Stored data:
%%

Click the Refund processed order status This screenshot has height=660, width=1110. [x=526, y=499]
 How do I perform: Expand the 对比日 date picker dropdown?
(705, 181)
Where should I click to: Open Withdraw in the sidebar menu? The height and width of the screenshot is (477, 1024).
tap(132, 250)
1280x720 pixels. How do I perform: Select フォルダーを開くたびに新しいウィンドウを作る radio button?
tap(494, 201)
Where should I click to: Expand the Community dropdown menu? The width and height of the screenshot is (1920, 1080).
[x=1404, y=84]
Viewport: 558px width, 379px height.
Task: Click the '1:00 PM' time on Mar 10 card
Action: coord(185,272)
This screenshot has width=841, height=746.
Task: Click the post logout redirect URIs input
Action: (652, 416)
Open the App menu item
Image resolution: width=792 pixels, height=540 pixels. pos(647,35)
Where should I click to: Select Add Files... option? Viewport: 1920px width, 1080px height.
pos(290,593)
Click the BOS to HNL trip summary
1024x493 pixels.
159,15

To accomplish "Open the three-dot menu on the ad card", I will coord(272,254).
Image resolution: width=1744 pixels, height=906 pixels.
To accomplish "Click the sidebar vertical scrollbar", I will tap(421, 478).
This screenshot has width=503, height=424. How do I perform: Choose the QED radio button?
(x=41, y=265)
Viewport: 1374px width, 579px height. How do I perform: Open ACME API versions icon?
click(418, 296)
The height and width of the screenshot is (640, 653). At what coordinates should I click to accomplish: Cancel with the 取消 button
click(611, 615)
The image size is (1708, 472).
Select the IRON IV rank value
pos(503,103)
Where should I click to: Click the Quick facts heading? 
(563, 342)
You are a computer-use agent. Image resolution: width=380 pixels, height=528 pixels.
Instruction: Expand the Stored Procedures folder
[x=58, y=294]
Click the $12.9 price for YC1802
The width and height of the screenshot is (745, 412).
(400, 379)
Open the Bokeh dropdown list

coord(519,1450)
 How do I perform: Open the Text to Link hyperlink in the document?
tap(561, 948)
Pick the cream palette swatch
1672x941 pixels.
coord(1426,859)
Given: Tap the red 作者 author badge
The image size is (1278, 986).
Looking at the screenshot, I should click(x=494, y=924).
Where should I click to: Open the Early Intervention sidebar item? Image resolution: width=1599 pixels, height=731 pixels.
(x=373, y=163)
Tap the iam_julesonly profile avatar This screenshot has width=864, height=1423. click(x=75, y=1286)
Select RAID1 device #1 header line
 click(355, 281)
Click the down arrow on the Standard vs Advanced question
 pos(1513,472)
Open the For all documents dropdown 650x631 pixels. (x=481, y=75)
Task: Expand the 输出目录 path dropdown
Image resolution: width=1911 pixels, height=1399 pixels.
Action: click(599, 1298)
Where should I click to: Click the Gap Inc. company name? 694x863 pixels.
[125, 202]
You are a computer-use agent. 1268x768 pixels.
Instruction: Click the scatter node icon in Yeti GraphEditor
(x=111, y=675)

%%

Exercise instructions: Set down only the line containing "You are a computer-use agent. 1268x768" and the lines after it through the end, exactly as they appear above.

Written solution:
You are a computer-use agent. 1268x768 pixels.
Instruction: Click the scatter node icon in Yeti GraphEditor
(x=111, y=675)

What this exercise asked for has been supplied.